Instructions to follow: Whenever a line in the records below holds the string "Open", copy it out.
[[ Provided material, beginning ]]
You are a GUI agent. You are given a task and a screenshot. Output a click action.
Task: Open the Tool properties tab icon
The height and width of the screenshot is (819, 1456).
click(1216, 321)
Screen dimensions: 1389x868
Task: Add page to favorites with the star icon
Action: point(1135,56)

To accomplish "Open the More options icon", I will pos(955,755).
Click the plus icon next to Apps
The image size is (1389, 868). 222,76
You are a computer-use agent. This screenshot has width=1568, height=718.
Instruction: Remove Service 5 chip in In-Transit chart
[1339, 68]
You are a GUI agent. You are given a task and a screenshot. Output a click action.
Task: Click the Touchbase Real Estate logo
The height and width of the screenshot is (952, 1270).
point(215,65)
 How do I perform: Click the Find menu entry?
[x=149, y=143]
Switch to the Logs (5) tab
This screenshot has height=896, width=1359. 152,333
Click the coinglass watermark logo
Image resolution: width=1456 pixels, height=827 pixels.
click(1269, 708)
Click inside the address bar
[[ Provided material, end ]]
Written solution:
Task: Open the Tool properties tab icon
To accomplish "Open the More options icon", I will pos(955,755).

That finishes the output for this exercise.